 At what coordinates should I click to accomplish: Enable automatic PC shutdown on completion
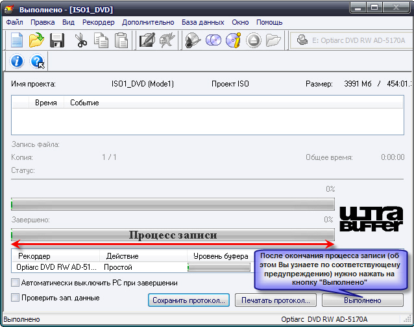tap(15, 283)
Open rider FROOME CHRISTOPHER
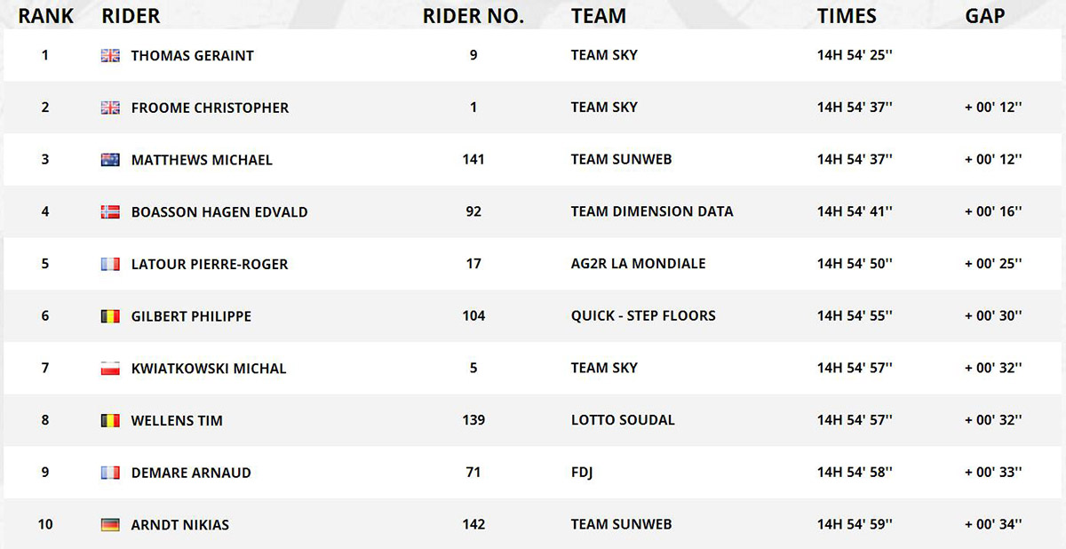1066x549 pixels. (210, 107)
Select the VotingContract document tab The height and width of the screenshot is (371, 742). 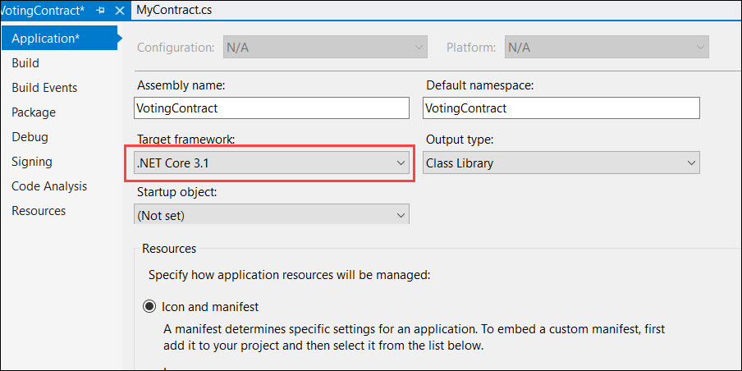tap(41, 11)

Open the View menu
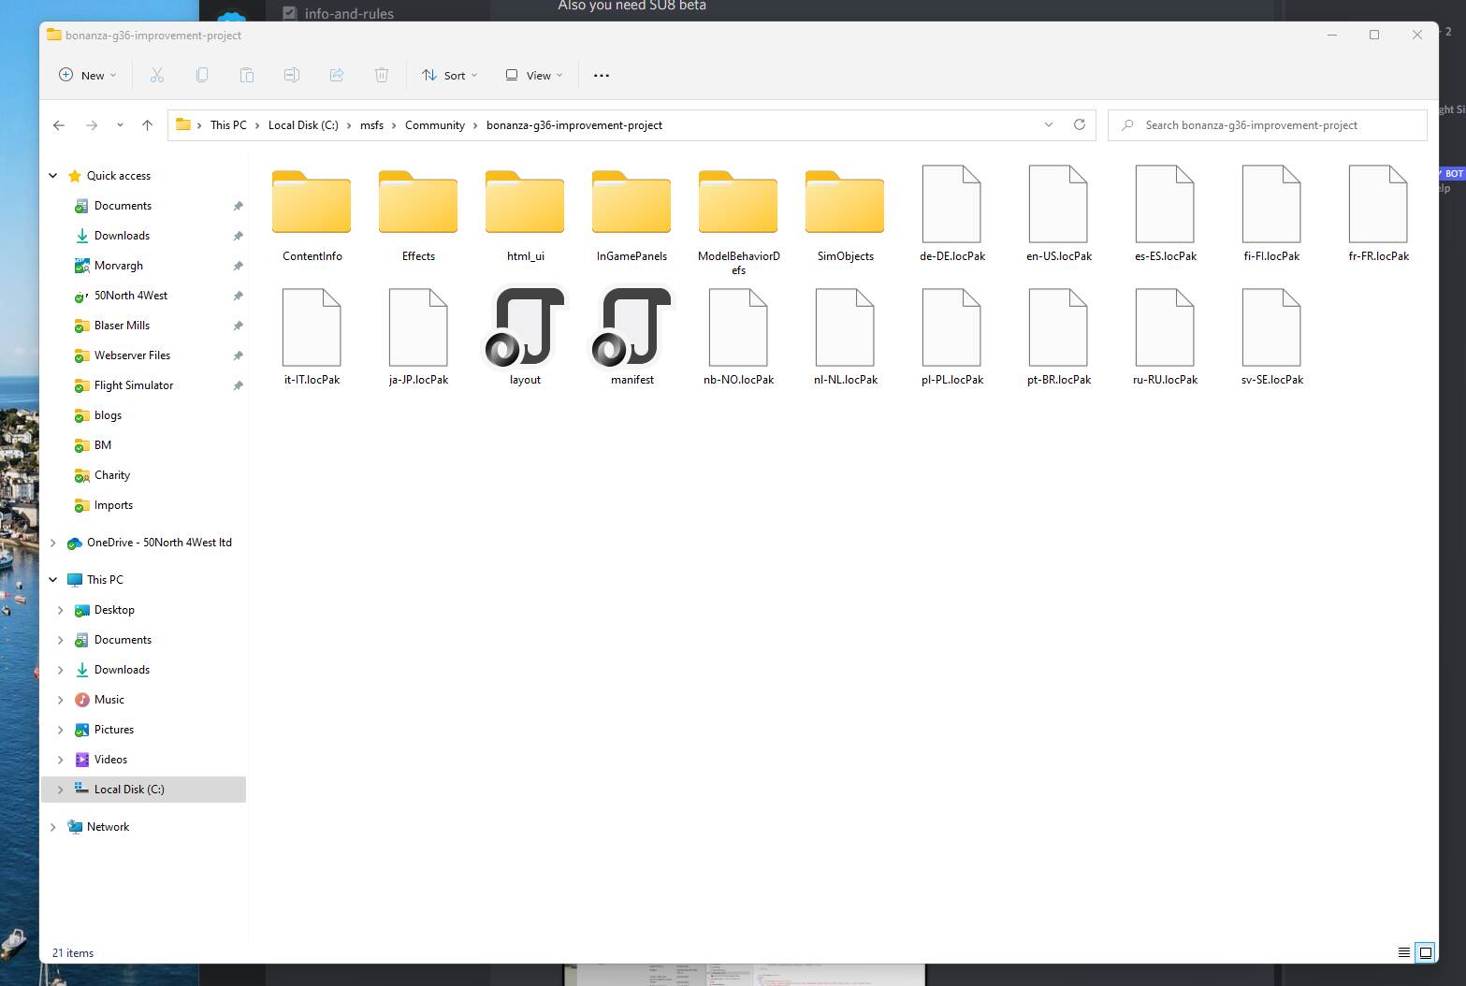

...

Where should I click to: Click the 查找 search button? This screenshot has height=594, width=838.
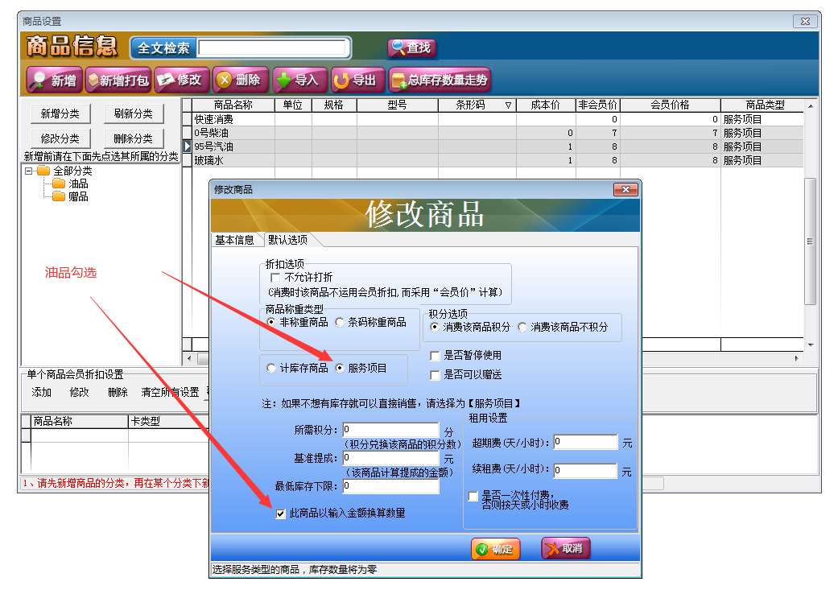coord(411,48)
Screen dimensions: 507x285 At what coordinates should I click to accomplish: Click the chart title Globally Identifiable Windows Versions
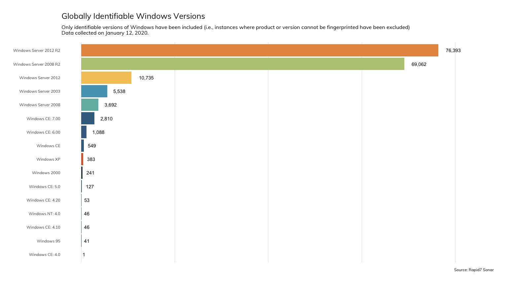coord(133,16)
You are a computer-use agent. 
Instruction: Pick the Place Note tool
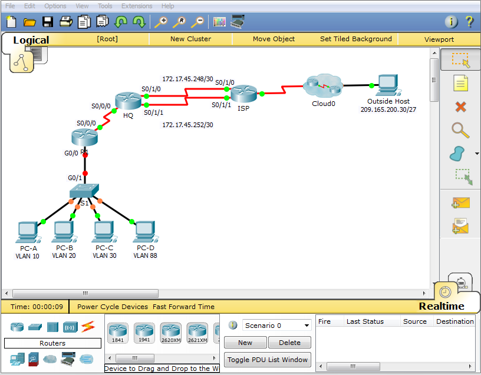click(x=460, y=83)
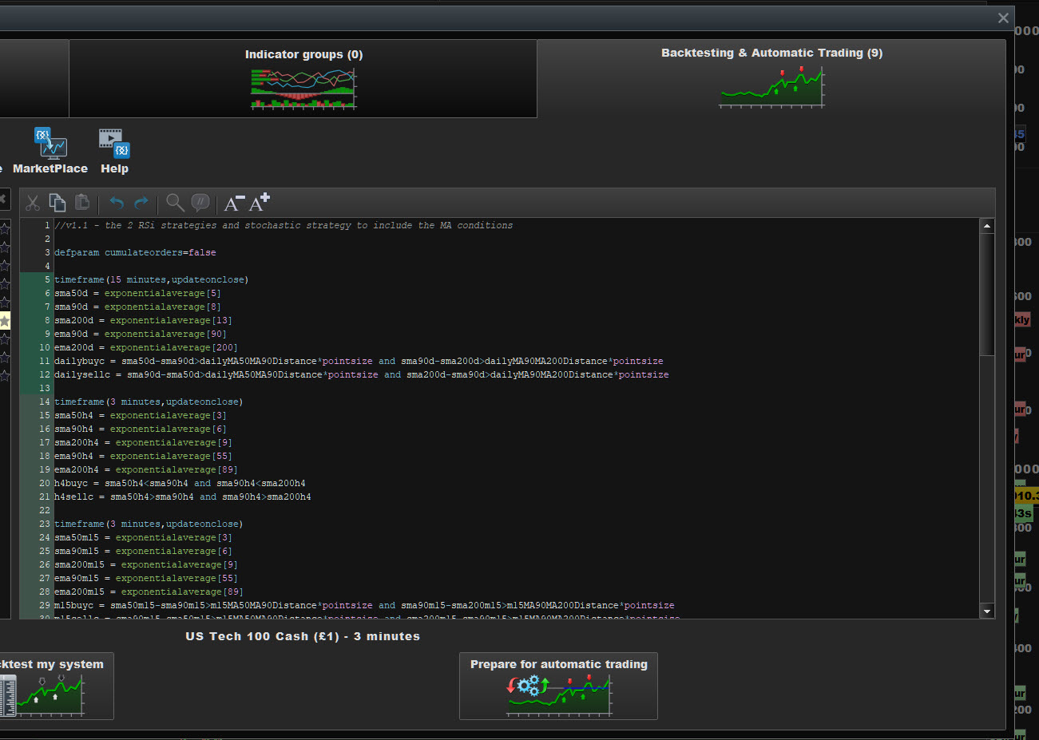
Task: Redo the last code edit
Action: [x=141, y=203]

TASK REQUIREMENTS :: Start with the line above containing "Where should I" and end with the line containing "You are a computer-use agent.". Set down that stretch exactly, without any pictures.

TASK RESPONSE ::
Where should I click to: Click the 查找 search button? This screenshot has height=594, width=838.
coord(411,48)
Screen dimensions: 507x285 At what coordinates should I click to accomplish: Click the chart title Globally Identifiable Windows Versions
coord(133,16)
You are a computer-use agent. 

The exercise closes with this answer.